ところでパンナコッタって美味しいですよね。ティラミスとともに日本では一瞬のブームでしたが私も大好きです。
Posted by デベラ at 2005年10月13日 23:05
>デベラさん

お客は私と息子しかいなかったのです。多分他のお客さんがいたら「急いでるんだから早くレジ進めなさいよ!」と抗議するか、もしくは万引き女への攻撃に転じるか(汗)「あの〜お取り込み中申し訳ないんですが〜」って入っていくと、「あんたは黙ってて!」って跳ね返されそうです。そんな時に心で叫ぶ言葉「川まで降りて行け(多分頭冷やして来いって事でしょう)。オレの首まで絞めるな」本当オーナー以外にも店員はいるんだから他のお客の事は彼女達に任せて、他の場所で決着つけてほしいものです。抗議のタイミングって本当難しい。日本と同じで「皆で言えば怖くない」っていう風潮もあるように思います。

パンナコッタもティラミスも大好きなんですが、ボスニアでは現地でそこそこ有名なイタリアンレストラン出されるティラミスでも美味しいのに出会った事ないですね〜。パンナコッタの素の隣にティラミスの素もあったので今度買って来て作ってみようかな♪
Posted by Mic'o at 2005年10月14日 01:48
とんだ災難でしたね。私の住んでる町には小さなスーパーしかないんですが、そこでも最初のころはずっと店員がついてまわっていました。万引きが多いからでしょうか?
パンナコッタとティラミスの素なんてこっちじゃたぶん手に入らないと思います。ボスニアのほうが物資が豊富みたいですね。
ところで日本で手に入るようなクリームチーズ、こちらで手に入るでしょうか?ご存知でしたら名前教えてくれませんか?
Posted by snow62 at 2005年10月15日 16:35
>snow62さん

なんか怪しい東洋人だと思われたのか店員さんの尾行にあったことがあります。まあ、何か聞きたい時にイチイチ店員探しにいかなくて便利かと(^^;)後ろ向いた瞬間ビクッとされたりしてね(爆)

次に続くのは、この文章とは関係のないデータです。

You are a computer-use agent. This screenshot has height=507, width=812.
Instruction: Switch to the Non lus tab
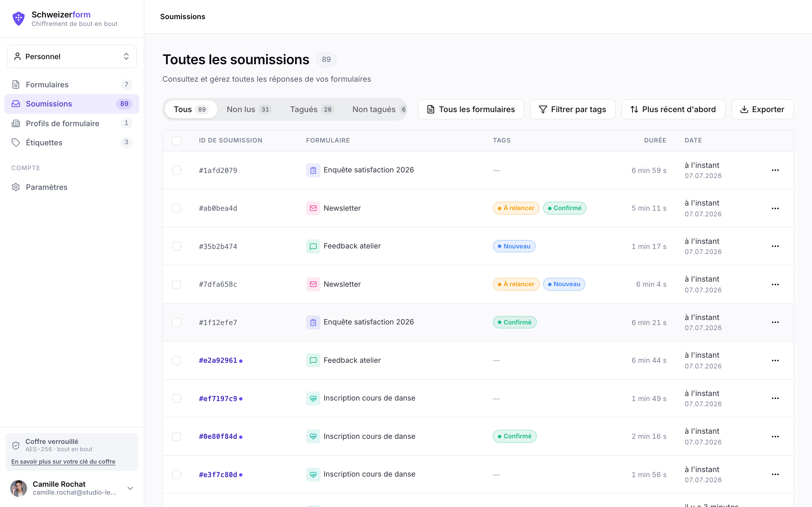click(249, 109)
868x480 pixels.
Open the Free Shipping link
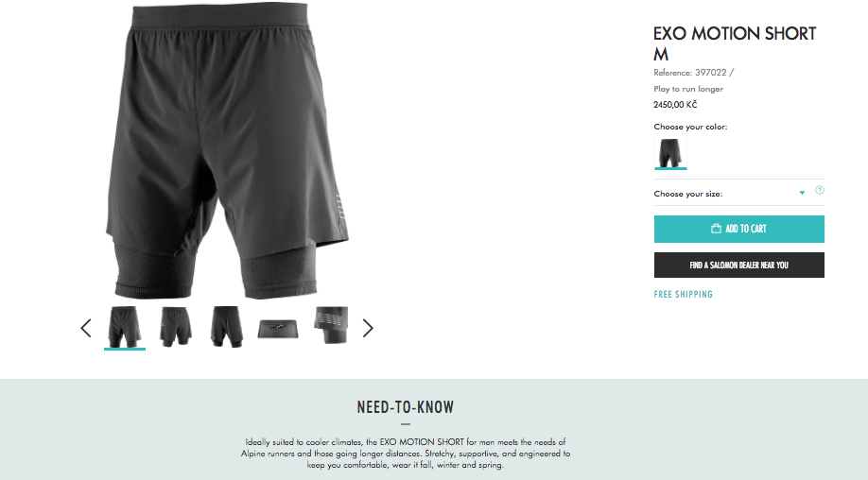click(683, 294)
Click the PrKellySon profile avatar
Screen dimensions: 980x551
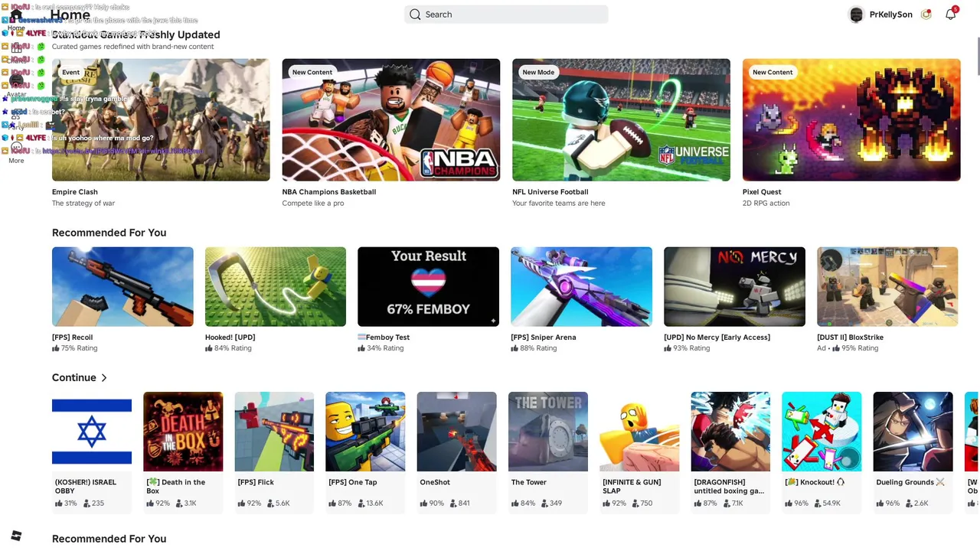coord(857,15)
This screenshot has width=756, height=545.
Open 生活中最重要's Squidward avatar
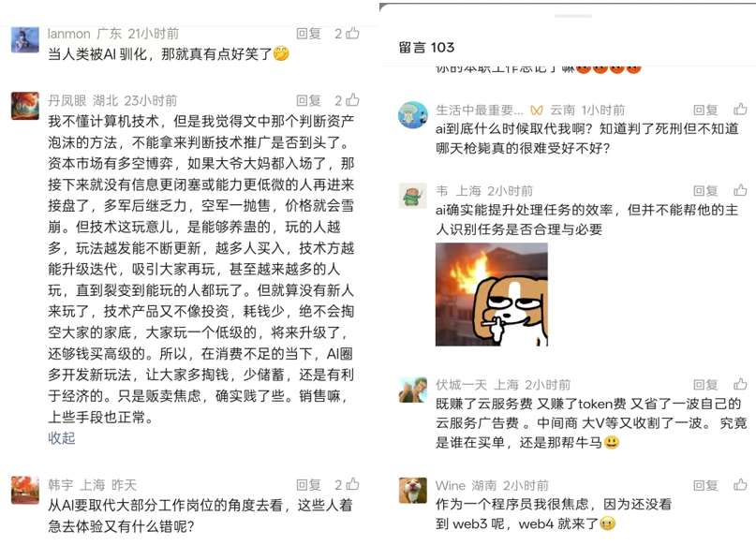pos(413,114)
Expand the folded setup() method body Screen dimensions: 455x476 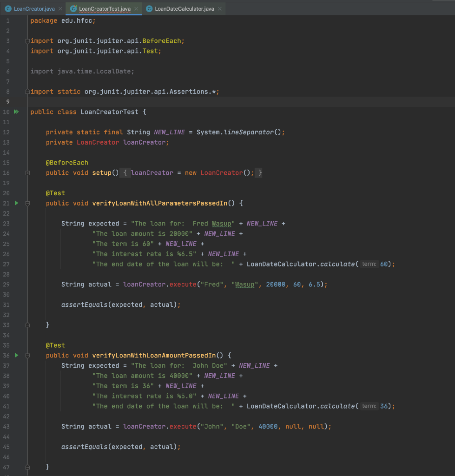tap(27, 172)
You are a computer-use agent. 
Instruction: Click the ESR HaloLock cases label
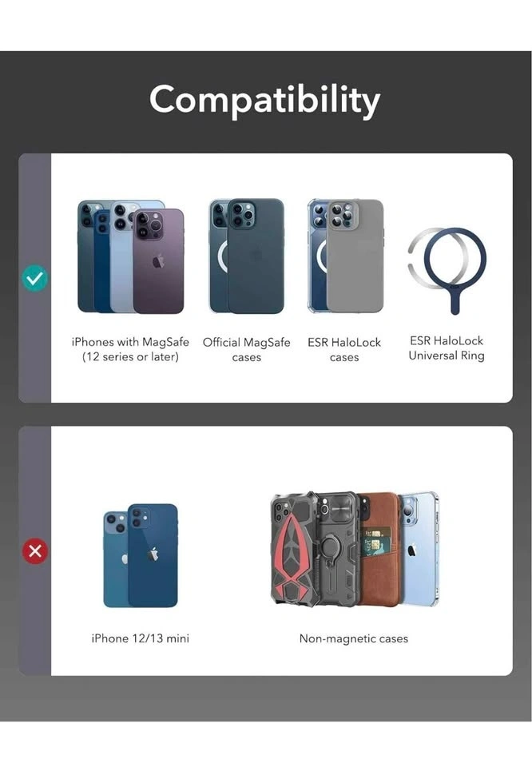pyautogui.click(x=344, y=350)
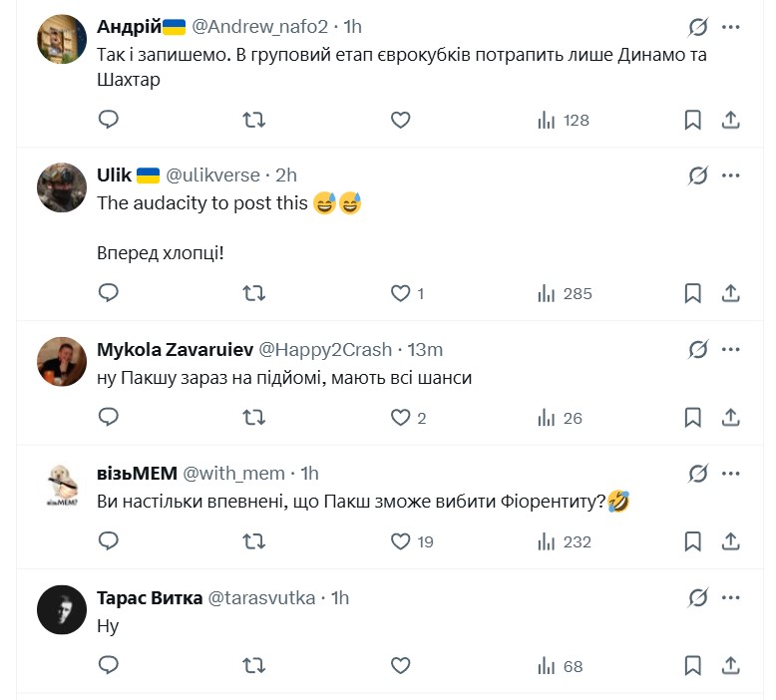Open more options menu on Андрій's tweet

731,27
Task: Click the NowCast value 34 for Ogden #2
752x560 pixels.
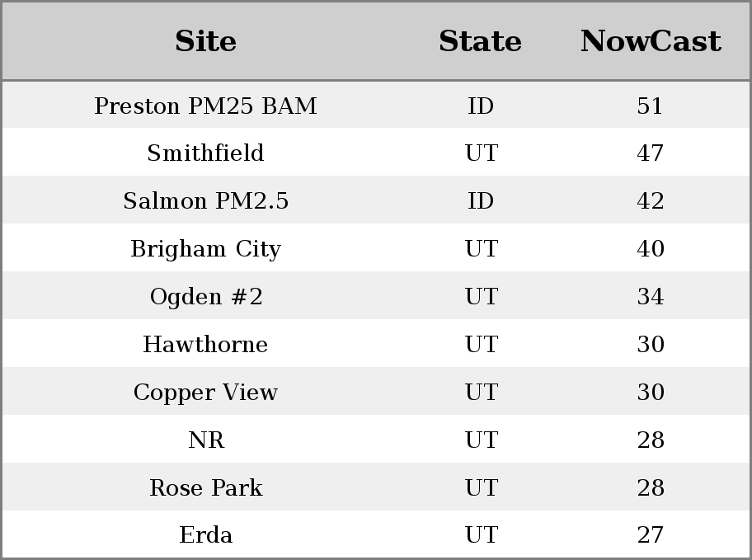Action: (x=651, y=297)
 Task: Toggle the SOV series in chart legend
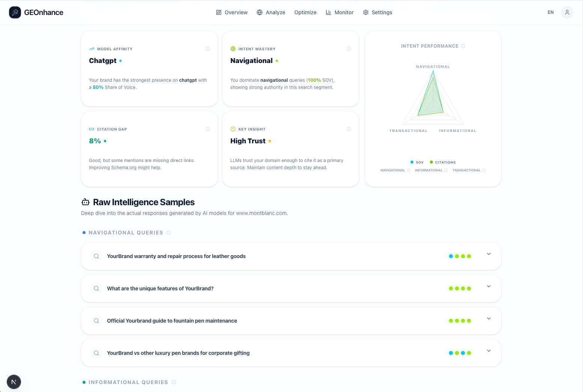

ティラミス&パンナコッタの素は少し大きめのお店とか目新しいものを置くのが好きな店なんかに置いてあります。ボスニアの方が品揃えがよいかどうかは疑問ですが、一昨日は寿司用のタコを買って来ました。でも、普段行くような小売店では大体似たような品揃えだったりするので、家計が超ピンチな時はそういうとこで買うようにしています。
クリームチーズは私も来たばかりの頃チーズケーキが作りたくて色々探したんですけど、フィラデルフィアチーズのようなのがなかなか見つからなくて断念しました。ザグレブの友人宅にお邪魔した時朝食の食卓に
フィラデルフィアが載っていて思わずカバンに入れてしまおうかと・・いやいや、お菓子レセプトのサイトで検索してみましたが、チーズケーキに使われるのだとkrem sir(クレム シール)だったり、kravlji sir(クラブリィ シール)だったり、フィラデルフィア以外商品名としては分りませんでした。また周辺に聞いて何か判明したらお知らせしますね☆


Posted by Mic'o at 2005年10月17日 21:19
こんにちは。いつも楽しく拝見させてもらってます。ちょっと買い物をするはずが、とんだ災難でしたね。先月末、旧ユーゴに行っていたのですが、お店の中ではよく店員さんにつけられてました。「万引きなんかしませんよ。」と言うだけの語学力があれば、一言物申してたんですけどね。(笑)
Banja LikaからSarajevoまでバスで移動したんですが、そのときDerventaのバス停にも停車したんです。この街にMic'oさんが住んでらっしゃるんだな〜と思いながら通過しました。
Posted by ヤパンカ at 2005年10月18日 00:27
>ヤパンカさん

そうだったのですか〜。我が家はバスターミナルから徒歩でそれ程掛からないところに住んでいるので、時々息子とバスを見に行くのですが、もしかしたらヤパンカさん(達)が乗車していたバスも目撃していたかもしれませんね。
知ってたら「ヤパンカさん ボスニアへようこそ!」の横断幕位作ってお待ちしてましたのに・・(笑)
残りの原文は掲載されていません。